Why the indignation and assumptions?  The poster has not indicated in any way that her father is 'a high earner' and equating their situation to multi-millionaires does not illuminate this.  There are substantive issues here.  Firstly the long, hard 16-hour-a-day job of child-rearing and home-making are rendered null and void by the present system.  There is a fundamental inequality in an older woman's financial dependency on a spouse since her labour has enabled his more formal, public 'earnings' but that labour is not factored in.  

Secondly not all marriages are harmonious.  Age sometimes increases rather than diminishes bad humour, selfishness and even (gasp!) sadism in some individuals.  Real material and psychological suffering for the dependent spouse can result. 

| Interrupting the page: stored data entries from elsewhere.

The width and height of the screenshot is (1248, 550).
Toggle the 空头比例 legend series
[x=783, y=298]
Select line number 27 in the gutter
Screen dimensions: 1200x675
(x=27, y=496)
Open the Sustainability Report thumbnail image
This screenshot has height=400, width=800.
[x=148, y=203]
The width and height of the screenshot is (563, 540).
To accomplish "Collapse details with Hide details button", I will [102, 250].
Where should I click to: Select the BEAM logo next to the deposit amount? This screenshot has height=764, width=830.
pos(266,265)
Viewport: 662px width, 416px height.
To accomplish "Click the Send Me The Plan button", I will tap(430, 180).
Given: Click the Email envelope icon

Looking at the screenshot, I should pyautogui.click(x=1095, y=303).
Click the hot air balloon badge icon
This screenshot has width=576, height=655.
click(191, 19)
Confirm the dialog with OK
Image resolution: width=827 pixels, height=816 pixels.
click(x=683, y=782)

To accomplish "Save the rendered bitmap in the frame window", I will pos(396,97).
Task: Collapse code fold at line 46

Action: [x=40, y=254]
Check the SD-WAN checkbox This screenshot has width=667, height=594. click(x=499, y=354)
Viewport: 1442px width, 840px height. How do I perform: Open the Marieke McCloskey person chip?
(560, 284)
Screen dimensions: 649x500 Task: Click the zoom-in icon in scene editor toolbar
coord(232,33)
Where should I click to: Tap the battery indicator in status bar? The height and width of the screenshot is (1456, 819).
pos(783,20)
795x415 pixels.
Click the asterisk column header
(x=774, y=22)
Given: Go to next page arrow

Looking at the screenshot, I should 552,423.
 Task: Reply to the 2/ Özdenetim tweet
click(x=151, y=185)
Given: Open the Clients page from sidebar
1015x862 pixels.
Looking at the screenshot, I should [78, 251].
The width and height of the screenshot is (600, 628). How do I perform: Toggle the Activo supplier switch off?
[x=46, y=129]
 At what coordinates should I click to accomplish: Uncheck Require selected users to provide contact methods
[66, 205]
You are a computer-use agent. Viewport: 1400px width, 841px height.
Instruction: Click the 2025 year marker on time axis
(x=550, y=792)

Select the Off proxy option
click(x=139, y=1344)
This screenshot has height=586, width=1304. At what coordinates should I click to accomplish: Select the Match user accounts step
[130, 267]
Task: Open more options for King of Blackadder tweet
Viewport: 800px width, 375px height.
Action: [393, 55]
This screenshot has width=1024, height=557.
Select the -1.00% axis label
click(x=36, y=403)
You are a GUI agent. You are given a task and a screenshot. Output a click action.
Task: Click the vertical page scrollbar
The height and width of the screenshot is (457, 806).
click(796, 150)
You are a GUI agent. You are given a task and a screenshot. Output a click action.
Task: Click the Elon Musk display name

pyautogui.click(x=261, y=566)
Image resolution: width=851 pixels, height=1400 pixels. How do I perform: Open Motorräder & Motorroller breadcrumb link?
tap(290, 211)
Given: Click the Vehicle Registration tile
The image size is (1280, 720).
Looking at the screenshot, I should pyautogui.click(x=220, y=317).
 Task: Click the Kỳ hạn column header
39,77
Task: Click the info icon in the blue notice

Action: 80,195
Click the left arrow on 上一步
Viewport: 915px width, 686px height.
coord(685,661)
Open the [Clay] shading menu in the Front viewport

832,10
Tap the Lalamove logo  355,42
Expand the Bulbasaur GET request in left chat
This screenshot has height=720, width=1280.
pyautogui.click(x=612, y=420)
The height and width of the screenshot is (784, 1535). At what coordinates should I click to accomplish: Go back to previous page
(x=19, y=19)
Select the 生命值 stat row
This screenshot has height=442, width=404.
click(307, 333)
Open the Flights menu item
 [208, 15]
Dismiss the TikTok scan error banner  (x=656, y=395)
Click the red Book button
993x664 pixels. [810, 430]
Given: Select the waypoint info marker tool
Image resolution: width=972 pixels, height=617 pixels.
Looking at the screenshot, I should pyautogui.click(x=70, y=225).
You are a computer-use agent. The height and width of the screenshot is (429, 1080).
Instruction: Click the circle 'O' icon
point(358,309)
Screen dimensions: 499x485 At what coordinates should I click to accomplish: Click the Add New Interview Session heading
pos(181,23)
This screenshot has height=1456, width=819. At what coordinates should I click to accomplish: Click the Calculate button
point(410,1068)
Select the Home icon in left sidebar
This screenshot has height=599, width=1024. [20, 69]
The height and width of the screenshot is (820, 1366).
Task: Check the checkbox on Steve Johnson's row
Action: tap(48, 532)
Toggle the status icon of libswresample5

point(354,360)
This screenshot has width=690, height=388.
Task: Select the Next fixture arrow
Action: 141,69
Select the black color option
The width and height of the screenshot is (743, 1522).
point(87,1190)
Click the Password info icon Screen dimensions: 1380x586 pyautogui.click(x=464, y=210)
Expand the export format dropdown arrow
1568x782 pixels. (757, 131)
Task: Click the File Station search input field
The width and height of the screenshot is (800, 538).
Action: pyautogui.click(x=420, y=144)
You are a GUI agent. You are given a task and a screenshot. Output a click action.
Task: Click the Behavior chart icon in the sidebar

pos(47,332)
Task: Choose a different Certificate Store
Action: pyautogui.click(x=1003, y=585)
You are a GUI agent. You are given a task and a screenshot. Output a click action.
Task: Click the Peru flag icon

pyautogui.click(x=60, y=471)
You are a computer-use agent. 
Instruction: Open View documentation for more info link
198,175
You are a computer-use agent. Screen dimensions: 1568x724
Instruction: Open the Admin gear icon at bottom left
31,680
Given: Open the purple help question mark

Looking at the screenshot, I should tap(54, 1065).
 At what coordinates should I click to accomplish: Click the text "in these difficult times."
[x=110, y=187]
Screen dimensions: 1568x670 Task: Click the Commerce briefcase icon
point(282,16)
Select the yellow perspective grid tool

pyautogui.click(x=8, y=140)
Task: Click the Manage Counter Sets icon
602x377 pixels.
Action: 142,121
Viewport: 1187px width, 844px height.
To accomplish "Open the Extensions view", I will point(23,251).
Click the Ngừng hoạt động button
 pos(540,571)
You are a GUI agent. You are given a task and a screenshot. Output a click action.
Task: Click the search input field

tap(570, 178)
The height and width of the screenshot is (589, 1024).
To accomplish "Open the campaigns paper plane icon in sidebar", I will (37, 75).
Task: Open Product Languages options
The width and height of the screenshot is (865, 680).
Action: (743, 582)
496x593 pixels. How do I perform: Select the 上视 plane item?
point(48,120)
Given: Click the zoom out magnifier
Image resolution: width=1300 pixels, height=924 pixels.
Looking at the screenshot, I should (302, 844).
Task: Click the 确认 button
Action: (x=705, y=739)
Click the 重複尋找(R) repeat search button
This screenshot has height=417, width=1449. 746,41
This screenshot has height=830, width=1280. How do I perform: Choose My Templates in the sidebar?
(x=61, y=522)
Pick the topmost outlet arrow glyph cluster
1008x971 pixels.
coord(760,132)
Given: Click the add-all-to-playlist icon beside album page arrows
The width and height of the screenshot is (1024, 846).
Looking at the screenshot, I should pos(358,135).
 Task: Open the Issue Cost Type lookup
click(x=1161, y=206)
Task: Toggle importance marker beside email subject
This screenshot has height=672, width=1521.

Thirdly the point raised particularly by one respondent - about lack of information about benefits in this part of the life-cycle - is important.  Many people are unaware when they take decisions earlier in life of the long-term consequences and there is a strong argument for public-sector agencies - even schools and colleges - disseminating the facts.......especially as the coffers empty and pension benefit support in later life diminish.


----------



## ClubMan (19 Aug 2007)

Marie said:


> Why the indignation and assumptions?


Huh? What/who are your comments directed at?


----------



## orka (19 Aug 2007)

Marie said:


> The poster has not indicated in any way that her father is 'a high earner'


well, apart from this...


ci1 said:


> My mother stayed at home all her married life while my Father worked (he is still working with a very high salary)


 


ci1 said:


> She does have some savings as well, in the region of about 15k ....
> My Dad has much more than that amount
> 
> when my dad retires later this year and has no income, the both of them will be living on his pension alone...


 
So in this case, the dad's a very high earner, the mother has 15K in savings, the dad has 'much more' and the concern doesn't seem to be 'my dad is mean' but 'they will both have to live off his pension'. Veering into LoS territory, I don't want my taxes paying for a non-means-tested pension for the wife of a very high earner where they have significant savings and with a very high salary could have/should have made very adequate pension provision for both of them.

Yes, there are substantive issues around lifestyle choices/reward for unpaid homemaking but I see these as 'whole of life' issues (and a whole other debate) rather than something that kicks in at retirement - which is why I posed the question about what has changed - if the mother was happy for the dad to be the family's sole provider while he worked, why not now?


----------



## Stronge (19 Aug 2007)

I read  recently that the part of the Cont Old Age Pension covering the Qualifying Dependent could be paid directly into an account in the qualifying dependents name. Alot of elderly women have no income at this point in their lives and as this money is intended for them it should be paid directly to them.


----------



## Swallows (23 Aug 2007)

I can see where the poster is coming from as regards a pension for his mother.She has worked all her life and now finds herself without any income to call her own. She will probably have been responsible for paying bills and generally running the home.No matter how good her husband is by providing financially, it is demoralising to have to ask him for money and especially since he himself will have less as well. There does need to be a system whereby women pay into a pension so that they are protected at retirement age.This could be made mandatory if they are home looking after children, which is after all 'work' and blooming hard work as well. The children grow up and leave home, the husband retires but maybe keeps his hobbies and is out and about, the woman is left at home and with no money, not fair I say.


----------



## ClubMan (23 Aug 2007)

Did the original poster/their mother check up about the _Homemaker's Scheme _and ascertain if she qualified for it and if it might help to qualify her for a contributory pension?


----------